Prompt: Rewrite the records below, replacing every instance of "screenshot" with "screen capture" and leaving all other text unchanged. Omit the pictures from your answer.

Given records:

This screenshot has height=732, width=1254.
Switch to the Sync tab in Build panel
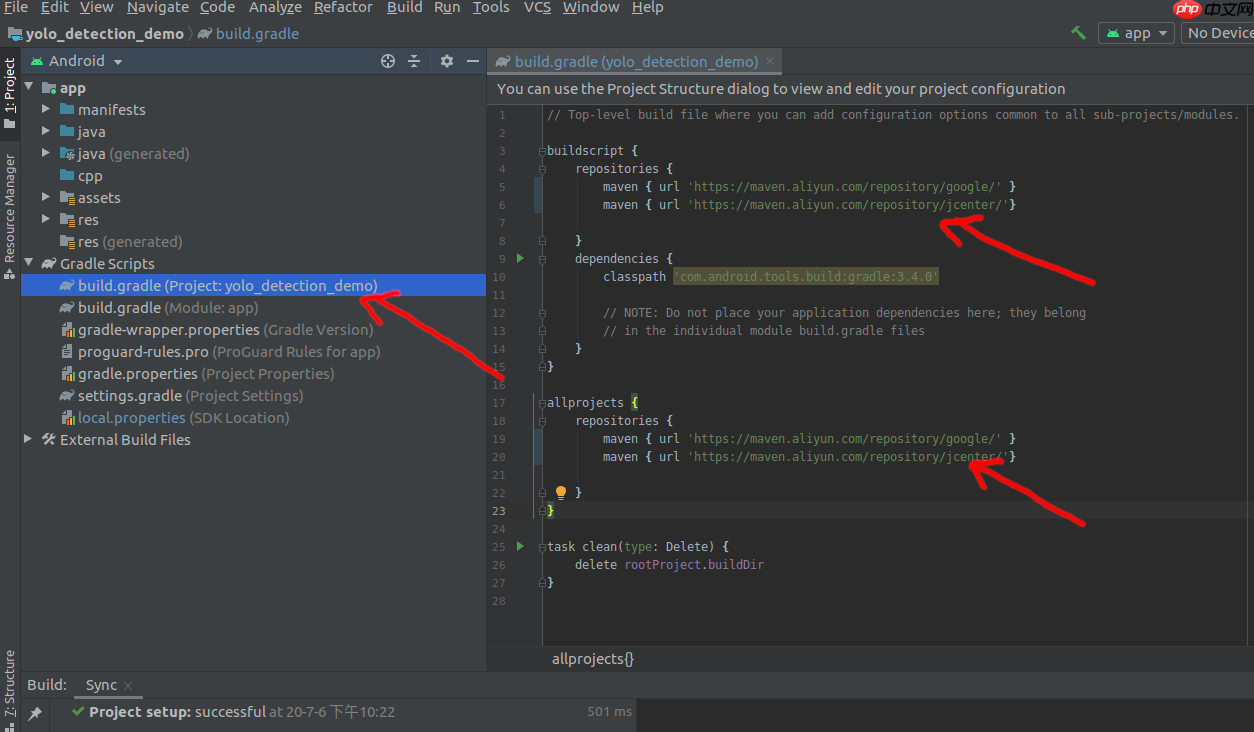click(101, 685)
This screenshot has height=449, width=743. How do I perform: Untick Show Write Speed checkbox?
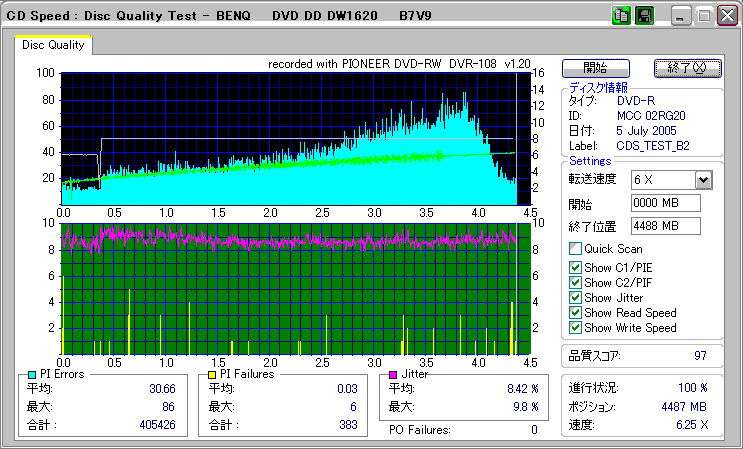click(x=575, y=327)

Answer to the problem:
This screen capture has height=732, width=1254.
Switch to the Sync tab in Build panel
click(101, 685)
This screen capture has height=449, width=743. How do I perform: Untick Show Write Speed checkbox?
click(x=575, y=327)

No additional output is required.